Following that, the next step was to introduce reactivity into the system. While exploring various signal implementations, I noticed that most of them had some similarities, which made it possible to write a generic abstraction layer, called a reactivity adapter, with which any signal library can be plugged into SignalDB. I also started implementing reactivity adapters just for fun when I found a new library that implemented signals.
When developing reactivity for queries in SignalDB, I was highly inspired by the minimongo implementation. It is amazing how far ahead of their time the Meteor guys were.
Since all data were initially saved only in memory, I needed to consider persistence. To maintain flexibility in terms of persistence, I followed a similar approach as I did for reactivity by implementing an abstraction layer. This allowed for the integration of any type of persistence interface. Initially, I implemented a local storage adapter for the browser and a file system adapter for Node.js. I encountered a challenge with the replication functionality, as finding a modern and general approach is difficult. Then I realized that I could postpone the replication functionality to a later point and just implement a persistence layer that saves the data in RxDB. This turned out to be a wise decision as it simplified the implementation of SignalDB significantly.
I have recently started using SignalDB in production and gradually phasing out RxDB. I am quite satisfied with the results, and I believe it serves as an excellent alternative to RxDB. Moreover, I am highly pleased with the developer experience, as it is remarkably straightforward to comprehend and integrate into an existing codebase. The one remaining obstacle preventing me from fully transitioning away from RxDB is the replication interface. Currently, I utilize RxDB as the persistent storage for SignalDB, which simplifies the transition process, requiring me only to replace data queries and incorporate signals instead of rxjs. For implementing signals, I rely on maverick-js signals and have developed a React hook that abstracts the interface, making it convenient for future transitions.

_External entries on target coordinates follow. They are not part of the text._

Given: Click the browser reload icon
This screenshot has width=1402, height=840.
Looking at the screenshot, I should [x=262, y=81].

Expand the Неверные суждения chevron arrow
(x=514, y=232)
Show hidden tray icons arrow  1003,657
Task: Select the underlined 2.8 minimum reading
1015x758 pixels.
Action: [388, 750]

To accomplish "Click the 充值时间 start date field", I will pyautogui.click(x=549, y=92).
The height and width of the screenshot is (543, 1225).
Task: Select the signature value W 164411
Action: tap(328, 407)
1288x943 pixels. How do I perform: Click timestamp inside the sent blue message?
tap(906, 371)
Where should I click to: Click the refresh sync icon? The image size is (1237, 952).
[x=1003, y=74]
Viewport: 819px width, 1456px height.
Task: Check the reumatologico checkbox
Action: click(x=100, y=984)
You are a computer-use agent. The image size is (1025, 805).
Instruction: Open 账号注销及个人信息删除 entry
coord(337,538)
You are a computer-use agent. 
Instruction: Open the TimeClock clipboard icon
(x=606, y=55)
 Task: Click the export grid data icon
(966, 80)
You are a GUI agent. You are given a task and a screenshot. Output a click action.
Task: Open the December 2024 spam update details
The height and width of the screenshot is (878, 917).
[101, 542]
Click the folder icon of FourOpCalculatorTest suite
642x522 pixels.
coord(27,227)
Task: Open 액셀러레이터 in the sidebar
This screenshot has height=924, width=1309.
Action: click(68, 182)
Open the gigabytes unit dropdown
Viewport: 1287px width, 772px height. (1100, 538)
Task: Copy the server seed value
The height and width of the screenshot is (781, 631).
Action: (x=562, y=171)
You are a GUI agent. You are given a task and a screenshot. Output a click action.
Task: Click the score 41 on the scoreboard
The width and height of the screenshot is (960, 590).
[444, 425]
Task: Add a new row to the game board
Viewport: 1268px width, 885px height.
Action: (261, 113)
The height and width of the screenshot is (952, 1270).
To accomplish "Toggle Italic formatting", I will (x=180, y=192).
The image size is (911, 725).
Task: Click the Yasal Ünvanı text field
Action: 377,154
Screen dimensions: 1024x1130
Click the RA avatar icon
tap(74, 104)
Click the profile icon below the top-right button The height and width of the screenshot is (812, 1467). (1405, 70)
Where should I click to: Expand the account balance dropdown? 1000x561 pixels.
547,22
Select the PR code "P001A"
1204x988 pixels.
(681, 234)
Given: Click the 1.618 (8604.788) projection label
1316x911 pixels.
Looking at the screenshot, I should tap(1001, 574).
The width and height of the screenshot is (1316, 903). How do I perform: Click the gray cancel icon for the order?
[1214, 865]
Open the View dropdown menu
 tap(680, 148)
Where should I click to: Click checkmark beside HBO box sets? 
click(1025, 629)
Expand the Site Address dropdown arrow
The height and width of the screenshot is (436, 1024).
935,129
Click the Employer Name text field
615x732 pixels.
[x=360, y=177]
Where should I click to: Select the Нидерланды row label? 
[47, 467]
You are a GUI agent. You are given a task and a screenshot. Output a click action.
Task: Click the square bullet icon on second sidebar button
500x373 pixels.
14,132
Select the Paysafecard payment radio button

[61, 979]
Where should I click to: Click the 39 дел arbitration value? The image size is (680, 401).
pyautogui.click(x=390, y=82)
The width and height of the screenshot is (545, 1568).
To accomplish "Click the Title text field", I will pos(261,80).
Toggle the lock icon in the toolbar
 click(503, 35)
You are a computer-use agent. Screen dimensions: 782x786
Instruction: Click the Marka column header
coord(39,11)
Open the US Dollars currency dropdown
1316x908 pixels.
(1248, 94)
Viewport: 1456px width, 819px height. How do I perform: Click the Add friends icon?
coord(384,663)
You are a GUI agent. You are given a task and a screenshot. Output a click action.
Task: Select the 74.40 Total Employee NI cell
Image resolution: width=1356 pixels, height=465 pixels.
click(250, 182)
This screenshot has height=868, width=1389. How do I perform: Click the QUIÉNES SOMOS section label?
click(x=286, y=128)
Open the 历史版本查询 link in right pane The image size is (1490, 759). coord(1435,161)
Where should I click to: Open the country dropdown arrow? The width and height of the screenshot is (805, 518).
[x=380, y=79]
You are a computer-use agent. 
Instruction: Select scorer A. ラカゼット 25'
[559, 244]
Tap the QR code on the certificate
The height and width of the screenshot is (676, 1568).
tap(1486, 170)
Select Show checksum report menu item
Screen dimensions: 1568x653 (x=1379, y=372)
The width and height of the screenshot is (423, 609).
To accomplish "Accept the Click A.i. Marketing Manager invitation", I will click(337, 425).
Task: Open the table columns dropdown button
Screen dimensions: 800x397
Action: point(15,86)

Learn more about SignalDB and also check out the documentation at https://signaldb.js.org
Top comments (2)
Is it possible to control localStorage access, because if you access it to frequently it blocks rendering / the main thread and the web app may become unresponsive?
Persisting client state across a refresh would be pretty great if it worked seamlessly.
I'm missing support for my favorite client side react state manager - jotai.
Signaljs is missing good replication/sync capabilities (with auth/context) to enable us to write fully offline-first apps.
Offering great offline-first capabilities/developer experience could be its main selling point and a requisite to convert me :)
The localStorage persistence adapter is a really simple implementation for now. But as it is really simple, you're also able to modify it for your custom needs. It would also be possible to write a completely different persistence adapter that saves data in IndexedDB via a web worker for example.
I took a look into jotai and it seems that jotai works a bit different than a classic signal implementation, as it isn't possible to react implicitly on changes of atoms. Feel free to open an issue or even a pull request if you have the feeling that I've missed something and it should be possible to support it.
As I wrote in the article, the replication functionality isn't ready yet, but you can plug in RxDB with the persistence adapter from the example, if you need replication. I'm also using this combination in production to fit our needs of synchronization.